WORK REQUIRED. Exact reproduction required: the lines below from the line with "Edit the 'There" to the line with "Task: Click the Return link", both ends included, and no others.
++++++++++++++++++++
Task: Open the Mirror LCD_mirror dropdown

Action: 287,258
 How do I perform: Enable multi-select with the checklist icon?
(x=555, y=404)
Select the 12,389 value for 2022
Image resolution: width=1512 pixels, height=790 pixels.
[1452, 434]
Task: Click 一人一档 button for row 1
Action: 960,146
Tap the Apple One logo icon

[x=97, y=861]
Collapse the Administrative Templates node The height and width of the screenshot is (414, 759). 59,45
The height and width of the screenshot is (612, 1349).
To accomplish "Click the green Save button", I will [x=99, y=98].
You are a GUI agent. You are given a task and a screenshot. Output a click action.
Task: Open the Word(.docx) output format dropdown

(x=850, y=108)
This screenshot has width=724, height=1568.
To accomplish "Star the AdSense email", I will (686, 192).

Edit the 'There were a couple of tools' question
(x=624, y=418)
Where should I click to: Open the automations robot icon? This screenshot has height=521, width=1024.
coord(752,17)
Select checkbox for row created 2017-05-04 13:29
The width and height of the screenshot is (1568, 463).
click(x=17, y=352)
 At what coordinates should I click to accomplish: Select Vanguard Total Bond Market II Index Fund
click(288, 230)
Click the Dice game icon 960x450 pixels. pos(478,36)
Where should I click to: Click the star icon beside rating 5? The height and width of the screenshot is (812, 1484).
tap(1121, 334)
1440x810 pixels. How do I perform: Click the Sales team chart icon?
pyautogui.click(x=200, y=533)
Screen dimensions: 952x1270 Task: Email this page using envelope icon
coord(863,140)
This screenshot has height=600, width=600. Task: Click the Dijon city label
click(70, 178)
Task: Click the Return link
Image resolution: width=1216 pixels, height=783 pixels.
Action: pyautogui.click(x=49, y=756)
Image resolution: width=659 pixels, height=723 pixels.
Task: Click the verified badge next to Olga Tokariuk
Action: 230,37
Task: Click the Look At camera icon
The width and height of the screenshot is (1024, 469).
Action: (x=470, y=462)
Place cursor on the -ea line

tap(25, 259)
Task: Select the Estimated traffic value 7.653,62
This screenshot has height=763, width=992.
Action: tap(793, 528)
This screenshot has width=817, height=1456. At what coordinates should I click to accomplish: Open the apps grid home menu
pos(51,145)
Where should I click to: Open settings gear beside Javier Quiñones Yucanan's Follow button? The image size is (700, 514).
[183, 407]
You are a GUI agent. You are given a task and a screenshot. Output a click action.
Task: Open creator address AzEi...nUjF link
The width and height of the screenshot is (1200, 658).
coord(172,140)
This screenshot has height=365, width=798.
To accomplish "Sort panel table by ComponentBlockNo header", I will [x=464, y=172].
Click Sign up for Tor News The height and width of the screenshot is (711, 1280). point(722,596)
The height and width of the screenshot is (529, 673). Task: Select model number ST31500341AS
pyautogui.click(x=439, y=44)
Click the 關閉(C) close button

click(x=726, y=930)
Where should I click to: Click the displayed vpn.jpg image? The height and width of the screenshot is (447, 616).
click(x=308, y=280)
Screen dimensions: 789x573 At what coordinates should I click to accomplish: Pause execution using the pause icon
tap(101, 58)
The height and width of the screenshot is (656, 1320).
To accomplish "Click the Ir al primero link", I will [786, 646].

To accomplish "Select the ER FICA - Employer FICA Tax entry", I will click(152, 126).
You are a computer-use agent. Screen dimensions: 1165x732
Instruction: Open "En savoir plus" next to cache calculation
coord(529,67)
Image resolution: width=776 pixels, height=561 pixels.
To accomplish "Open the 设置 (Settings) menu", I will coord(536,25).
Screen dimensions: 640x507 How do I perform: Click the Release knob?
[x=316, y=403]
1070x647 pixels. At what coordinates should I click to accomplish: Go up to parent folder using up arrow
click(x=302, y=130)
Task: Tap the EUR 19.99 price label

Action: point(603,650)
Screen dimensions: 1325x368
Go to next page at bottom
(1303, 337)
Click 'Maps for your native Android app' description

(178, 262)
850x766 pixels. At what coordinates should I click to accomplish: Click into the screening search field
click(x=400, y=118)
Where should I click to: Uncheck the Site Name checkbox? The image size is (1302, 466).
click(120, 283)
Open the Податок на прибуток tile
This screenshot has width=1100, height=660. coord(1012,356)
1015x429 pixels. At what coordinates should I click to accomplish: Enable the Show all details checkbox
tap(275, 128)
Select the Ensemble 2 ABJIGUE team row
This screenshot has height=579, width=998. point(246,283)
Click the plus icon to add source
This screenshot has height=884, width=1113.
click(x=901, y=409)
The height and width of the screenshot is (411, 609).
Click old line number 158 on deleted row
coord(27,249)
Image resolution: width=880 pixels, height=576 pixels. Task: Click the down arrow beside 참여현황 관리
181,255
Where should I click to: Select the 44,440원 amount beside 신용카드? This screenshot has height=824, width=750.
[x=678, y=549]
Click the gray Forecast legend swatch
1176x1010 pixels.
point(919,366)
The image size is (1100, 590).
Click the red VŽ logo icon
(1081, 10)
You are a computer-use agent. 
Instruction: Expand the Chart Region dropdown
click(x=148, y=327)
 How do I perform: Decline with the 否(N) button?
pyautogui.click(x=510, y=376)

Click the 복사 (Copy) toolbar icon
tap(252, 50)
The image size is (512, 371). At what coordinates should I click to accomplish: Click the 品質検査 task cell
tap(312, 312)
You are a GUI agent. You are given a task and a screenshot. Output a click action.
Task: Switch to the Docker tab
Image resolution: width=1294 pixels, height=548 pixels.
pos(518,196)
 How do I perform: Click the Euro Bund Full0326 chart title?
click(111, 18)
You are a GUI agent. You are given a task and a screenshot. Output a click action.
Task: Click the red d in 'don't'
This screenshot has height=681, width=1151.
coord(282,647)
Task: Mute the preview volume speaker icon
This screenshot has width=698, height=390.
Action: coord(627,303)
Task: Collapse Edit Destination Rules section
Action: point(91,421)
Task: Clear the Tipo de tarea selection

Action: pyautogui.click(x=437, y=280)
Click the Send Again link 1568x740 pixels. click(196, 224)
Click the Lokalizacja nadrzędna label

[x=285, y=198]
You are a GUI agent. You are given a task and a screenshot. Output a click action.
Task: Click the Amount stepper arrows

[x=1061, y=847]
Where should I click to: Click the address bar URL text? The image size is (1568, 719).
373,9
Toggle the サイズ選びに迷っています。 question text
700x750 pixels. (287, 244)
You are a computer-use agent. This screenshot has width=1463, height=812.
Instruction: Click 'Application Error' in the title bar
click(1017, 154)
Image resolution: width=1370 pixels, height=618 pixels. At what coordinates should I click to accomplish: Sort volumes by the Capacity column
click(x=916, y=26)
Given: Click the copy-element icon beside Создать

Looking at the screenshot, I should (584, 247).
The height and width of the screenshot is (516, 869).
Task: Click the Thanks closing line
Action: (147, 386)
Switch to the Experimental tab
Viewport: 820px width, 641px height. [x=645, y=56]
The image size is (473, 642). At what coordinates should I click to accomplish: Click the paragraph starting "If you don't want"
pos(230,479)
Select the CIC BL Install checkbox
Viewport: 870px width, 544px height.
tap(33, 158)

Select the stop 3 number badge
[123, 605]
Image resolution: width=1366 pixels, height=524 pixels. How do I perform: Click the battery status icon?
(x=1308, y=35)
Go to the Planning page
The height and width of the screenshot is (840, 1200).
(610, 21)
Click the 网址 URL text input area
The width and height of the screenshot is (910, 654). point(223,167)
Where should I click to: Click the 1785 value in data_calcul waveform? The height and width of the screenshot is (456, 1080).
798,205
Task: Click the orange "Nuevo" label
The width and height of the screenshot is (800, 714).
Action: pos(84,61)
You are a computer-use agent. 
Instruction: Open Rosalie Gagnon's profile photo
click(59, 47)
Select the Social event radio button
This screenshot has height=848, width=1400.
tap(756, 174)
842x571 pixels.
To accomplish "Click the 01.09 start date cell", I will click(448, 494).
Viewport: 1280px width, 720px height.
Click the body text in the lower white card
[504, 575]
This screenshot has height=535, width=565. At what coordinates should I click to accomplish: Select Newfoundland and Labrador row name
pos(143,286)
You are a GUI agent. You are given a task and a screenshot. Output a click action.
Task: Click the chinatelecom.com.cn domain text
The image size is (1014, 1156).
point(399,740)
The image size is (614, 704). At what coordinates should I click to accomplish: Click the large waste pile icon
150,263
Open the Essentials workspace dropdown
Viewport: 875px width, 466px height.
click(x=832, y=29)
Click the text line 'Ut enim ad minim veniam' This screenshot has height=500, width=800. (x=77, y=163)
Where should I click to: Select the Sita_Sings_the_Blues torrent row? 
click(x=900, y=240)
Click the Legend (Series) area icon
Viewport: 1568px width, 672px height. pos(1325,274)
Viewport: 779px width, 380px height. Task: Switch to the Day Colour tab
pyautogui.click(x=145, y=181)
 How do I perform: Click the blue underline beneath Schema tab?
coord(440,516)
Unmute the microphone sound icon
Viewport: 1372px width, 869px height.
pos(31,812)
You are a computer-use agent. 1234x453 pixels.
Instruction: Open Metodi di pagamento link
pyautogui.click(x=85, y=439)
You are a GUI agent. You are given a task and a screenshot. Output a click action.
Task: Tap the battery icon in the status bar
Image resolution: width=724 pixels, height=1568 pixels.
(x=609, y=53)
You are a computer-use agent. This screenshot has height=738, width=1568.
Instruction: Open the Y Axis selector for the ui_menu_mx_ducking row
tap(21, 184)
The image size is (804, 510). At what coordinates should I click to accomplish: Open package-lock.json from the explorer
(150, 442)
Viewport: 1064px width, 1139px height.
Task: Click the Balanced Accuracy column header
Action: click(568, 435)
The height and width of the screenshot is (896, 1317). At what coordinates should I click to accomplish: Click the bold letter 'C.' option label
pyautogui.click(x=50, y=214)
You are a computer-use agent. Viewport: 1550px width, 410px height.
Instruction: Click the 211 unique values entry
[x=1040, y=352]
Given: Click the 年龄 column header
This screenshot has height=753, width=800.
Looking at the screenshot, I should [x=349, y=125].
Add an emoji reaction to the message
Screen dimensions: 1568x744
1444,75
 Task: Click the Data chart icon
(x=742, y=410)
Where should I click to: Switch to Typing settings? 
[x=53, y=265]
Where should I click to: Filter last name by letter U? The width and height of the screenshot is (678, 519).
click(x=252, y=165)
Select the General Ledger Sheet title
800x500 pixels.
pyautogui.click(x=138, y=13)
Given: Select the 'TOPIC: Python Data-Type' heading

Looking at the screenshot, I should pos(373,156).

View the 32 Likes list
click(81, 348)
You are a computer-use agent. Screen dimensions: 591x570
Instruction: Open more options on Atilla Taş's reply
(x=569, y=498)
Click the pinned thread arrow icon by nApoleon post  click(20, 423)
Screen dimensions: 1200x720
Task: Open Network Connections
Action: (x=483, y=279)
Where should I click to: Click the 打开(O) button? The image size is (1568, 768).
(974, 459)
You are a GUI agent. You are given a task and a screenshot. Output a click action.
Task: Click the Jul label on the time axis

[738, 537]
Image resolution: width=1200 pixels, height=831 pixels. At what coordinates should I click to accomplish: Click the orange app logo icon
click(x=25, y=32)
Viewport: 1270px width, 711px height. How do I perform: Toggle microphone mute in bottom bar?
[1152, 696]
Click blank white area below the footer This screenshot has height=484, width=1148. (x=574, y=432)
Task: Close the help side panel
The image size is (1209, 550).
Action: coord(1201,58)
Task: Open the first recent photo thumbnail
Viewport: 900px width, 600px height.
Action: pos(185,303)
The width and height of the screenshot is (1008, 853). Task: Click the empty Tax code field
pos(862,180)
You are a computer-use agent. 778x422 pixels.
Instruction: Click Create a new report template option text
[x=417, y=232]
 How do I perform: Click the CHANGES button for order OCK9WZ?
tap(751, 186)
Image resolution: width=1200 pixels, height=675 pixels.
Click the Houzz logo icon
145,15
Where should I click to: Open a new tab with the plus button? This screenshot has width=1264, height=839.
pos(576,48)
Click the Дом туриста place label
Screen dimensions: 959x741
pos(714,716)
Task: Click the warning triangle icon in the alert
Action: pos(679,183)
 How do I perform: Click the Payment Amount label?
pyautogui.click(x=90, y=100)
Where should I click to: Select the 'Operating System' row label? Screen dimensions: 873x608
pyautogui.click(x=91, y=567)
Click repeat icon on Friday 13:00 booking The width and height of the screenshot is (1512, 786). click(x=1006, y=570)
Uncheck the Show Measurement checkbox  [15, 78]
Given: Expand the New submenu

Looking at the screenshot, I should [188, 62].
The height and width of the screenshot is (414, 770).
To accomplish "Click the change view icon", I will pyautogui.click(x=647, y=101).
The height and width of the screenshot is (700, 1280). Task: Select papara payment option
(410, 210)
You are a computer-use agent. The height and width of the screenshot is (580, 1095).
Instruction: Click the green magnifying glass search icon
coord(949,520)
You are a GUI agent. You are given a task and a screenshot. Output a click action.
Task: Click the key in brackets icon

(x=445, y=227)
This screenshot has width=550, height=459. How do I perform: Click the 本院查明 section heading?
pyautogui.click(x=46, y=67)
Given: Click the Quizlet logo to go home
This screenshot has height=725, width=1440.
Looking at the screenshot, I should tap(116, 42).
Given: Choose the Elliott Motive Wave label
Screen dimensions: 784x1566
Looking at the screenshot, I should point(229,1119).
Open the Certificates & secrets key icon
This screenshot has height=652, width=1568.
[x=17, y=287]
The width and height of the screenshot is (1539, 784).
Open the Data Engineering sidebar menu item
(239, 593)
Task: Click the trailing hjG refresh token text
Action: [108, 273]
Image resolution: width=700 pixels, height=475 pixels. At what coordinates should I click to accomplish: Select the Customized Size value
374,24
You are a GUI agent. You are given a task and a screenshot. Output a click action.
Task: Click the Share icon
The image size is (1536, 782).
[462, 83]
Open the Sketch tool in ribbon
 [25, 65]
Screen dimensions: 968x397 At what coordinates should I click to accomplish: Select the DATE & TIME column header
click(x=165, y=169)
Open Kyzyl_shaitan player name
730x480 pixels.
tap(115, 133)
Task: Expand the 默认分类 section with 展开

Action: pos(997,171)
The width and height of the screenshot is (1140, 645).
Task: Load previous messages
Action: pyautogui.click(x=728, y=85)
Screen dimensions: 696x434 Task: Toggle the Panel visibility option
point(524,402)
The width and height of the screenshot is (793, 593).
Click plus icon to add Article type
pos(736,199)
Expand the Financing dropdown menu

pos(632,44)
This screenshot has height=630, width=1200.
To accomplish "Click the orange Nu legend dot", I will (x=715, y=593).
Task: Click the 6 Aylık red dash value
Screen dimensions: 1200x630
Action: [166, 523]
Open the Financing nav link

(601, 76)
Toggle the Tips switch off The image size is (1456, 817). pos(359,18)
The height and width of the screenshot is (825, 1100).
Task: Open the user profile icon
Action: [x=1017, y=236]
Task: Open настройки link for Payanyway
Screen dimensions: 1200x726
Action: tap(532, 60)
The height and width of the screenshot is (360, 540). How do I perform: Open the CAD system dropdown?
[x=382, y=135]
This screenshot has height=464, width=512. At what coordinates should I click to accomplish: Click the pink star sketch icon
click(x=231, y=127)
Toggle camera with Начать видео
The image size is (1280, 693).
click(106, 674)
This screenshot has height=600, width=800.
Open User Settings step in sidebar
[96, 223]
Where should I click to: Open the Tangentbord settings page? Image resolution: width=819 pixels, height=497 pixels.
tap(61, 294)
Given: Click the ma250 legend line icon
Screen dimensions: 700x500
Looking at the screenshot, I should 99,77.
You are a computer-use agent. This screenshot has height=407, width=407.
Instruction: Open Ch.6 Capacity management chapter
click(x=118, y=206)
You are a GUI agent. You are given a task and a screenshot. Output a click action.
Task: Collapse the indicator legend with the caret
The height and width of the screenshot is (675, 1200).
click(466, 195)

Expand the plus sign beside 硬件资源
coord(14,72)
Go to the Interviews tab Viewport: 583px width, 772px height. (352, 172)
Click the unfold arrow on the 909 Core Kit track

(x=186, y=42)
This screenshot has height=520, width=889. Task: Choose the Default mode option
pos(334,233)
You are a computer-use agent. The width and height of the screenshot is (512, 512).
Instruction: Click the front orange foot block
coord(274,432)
++++++++++++++++++++
EXERCISE RESULT.
Edit the 'There were a couple of tools' question
(x=624, y=418)
Where should I click to: Open the automations robot icon? This screenshot has height=521, width=1024.
coord(752,17)
Select checkbox for row created 2017-05-04 13:29
The width and height of the screenshot is (1568, 463).
click(x=17, y=352)
 At what coordinates should I click to accomplish: Select Vanguard Total Bond Market II Index Fund
click(288, 230)
Click the Dice game icon 960x450 pixels. pos(478,36)
Where should I click to: Click the star icon beside rating 5? The height and width of the screenshot is (812, 1484).
tap(1121, 334)
1440x810 pixels. How do I perform: Click the Sales team chart icon?
pyautogui.click(x=200, y=533)
Screen dimensions: 952x1270 Task: Email this page using envelope icon
coord(863,140)
This screenshot has height=600, width=600. Task: Click the Dijon city label
click(70, 178)
Task: Click the Return link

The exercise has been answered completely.